One of the most entertaining weekends of my adult life came a few years back in the brilliant, bilingual Canadian city of Montreal. St. Patrick's Day happened to fall on a Saturday, and a few friends and I spent a rollicking afternoon at McKibbin's Irish Pub before enjoying a sumptuous Italian dinner at Da Vinci Ristorante. From there, we walked across town to catch a hockey game between the Montreal Canadiens and Boston Bruins at the cathedral known as the Bell Centre, where every announcement is broadcast in English and French. Finally, as the raucous cheers faded, we caught a taxi to our hotel, in the city's Chinatown section.
That 12-hour spectrum of experiences perfectly sums up the magnificent diversity that Montreal represents.
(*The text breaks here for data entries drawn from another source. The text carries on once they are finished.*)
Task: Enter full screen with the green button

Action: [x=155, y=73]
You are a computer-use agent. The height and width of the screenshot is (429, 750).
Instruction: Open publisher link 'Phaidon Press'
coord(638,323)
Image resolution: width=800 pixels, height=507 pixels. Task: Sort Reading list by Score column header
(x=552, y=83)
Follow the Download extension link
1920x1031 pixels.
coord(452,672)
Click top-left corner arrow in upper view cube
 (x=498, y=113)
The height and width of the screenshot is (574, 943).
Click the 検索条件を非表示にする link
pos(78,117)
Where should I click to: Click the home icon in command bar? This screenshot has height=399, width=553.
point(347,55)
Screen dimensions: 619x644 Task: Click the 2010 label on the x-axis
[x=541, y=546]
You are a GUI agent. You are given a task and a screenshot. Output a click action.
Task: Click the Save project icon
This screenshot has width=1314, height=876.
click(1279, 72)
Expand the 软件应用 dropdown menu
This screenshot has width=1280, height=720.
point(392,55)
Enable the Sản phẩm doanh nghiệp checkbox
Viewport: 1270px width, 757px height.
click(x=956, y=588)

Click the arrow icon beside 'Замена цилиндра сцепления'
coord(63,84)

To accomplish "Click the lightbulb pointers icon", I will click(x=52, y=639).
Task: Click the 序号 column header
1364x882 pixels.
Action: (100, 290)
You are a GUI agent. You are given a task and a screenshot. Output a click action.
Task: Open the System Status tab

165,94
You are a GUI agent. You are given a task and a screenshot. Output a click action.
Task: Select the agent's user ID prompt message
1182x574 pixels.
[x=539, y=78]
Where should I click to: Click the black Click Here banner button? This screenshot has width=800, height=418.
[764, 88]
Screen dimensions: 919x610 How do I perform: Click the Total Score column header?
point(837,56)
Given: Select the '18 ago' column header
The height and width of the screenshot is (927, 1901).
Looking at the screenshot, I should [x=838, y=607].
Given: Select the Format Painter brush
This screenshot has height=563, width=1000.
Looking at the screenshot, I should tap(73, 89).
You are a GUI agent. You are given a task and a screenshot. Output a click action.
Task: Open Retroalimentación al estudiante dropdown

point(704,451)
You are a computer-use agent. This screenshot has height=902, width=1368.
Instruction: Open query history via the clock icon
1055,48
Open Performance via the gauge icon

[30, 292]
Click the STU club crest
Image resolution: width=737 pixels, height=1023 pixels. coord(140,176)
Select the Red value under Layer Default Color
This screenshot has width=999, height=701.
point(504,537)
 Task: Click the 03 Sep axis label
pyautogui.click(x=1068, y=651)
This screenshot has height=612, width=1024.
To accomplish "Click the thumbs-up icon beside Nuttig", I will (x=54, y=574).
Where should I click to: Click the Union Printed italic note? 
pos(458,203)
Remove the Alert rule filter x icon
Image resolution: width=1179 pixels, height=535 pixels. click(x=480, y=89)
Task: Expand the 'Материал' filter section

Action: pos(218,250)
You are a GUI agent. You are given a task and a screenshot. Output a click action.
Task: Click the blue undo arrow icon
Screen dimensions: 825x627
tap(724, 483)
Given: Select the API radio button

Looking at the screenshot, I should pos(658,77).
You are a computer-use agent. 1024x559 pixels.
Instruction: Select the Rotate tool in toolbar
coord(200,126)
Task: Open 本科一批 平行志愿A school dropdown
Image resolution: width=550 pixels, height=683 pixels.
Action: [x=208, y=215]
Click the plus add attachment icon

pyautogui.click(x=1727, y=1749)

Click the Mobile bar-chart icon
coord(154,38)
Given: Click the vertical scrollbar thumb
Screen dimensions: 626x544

And we barely scratched the surface of this world-class city.
A city with many sides
I admit to a distinct fondness for Montreal. It's in my DNA. I'm half French-Canadian by heritage. It's where my grand-père emigrated from, and where my folks spent their honeymoon back in the 1950s.
This city of my forefathers is awash in intriguing contradictions, revealed by its various nicknames. Montreal has been called "The City of Saints" and "The City of a Hundred Steeples," a testament to its strong Christian spine. But a notorious Prohibition-era reputation also found Montreal with the label "Sin City," indicating a devilish side that, while more subtle, still survives.
These days, the city offers a wonderful number of attractions, from the Underground City to Old Port, that can be part of my itinerary depending on whether I'm looking for a romantic escape with my wife or a family outing with our teenage daughters joining us. Fall, when the city's canvas is transformed by a riot of color (and hockey season gets underway), has always been a favorite time. Here are a few reasons why.
The autumn foliage at the Old Port allows for a serene break.
Museums and the arts
The Gardens of Light at the Botanical Garden's Chinese exhibit — part of Montreal's Space for Life complex — takes the annual chromatic celebration of fall foliage to an entirely new level. Between Sept. 11 and Nov. 1, more than 700 bright and exquisitely detailed Chinese lanterns provide a unique perspective on the myths surrounding Chinese New Year. The awe-inspiring Botanical Garden also hosts the Great Pumpkin Ball (a two-month party that "Peanuts" cartoon creator Charles Schultz surely would approve of) through Nov. 1. While you're there, take in the Biodome and Planetarium, and be sure to bring your camera.
For art aficionados, any visit north of the border requires a stop at the Montreal Museum of Fine Arts (MFA) and the Musée d'art contemporain de Montreal. In addition to its stunning permanent collections, the MFA offers special exhibits throughout the year, such as those featuring the great sculptor Rodin and an exhibit on 1920s modernism. The Musée is launching three new major exhibits in October.
The annual Festival du Nouveau Cinema entices art lovers of a different stripe, specifically fans of independent films and experimental cinema. Film buffs can uncover original works from provincial, national, and international artists. Want more? The Documentary Film Festival in November, formally known as "Les Rencontres Internationales du Documentaire," typically focuses on social, political, and environmental issues.
Lanterns are aglow at the Chinese exhibit at Montreal's Space for Life complex.
Music and cuisine
Music enthusiasts will delight in the POP Montreal festival. This annual musical celebration showcases more than 400 acts at over 50 venues throughout the city. As an added bonus, many art and film events are linked to POP Montreal.
Of course, given the city's French roots, culinary adventures can be found everywhere. Start with the art-deco Marché Atwater and sprawling Marché Jean-Talon ("marché" being French for "market") in the heart of Little Italy, and then venture out to the cafés, pubs, and high-end eateries. Montreal's remarkable mix of restaurants, from fancy to frugal, never ceases to amaze.
The annual Restaurant Week — known locally as MTL à TABLE — is a great way to experience more than one of these tantalizing locations. Held in the late fall, it serves up special prix fixe menus at dozens of locations, from ultra-chic restaurants to warm, inviting bistros. And if an early winter chill settles, treat yourself to a decadent hot chocolate at Juliette & Chocolat.
Finally, it's only fair to give Mother Nature her due. Some of Montreal's best attractions are available year-round, but seem all the more dazzling in the brisk, abbreviated days of autumn.
Consider a stroll or horse-drawn carriage ride along the cobblestone streets of Old Montreal, where New World history and Old World architecture blend seamlessly. Or take a hike, literally, to the top of the city's namesake, Mount Royal, for an extraordinary leaf-peeping experience. This mountain park, designed by Frederick Law Olmsted (who lists New York City's Central Park among his accomplishments), features unrivaled views from the Belvedere Kondiaronk lookout.
And of course, there's always hockey!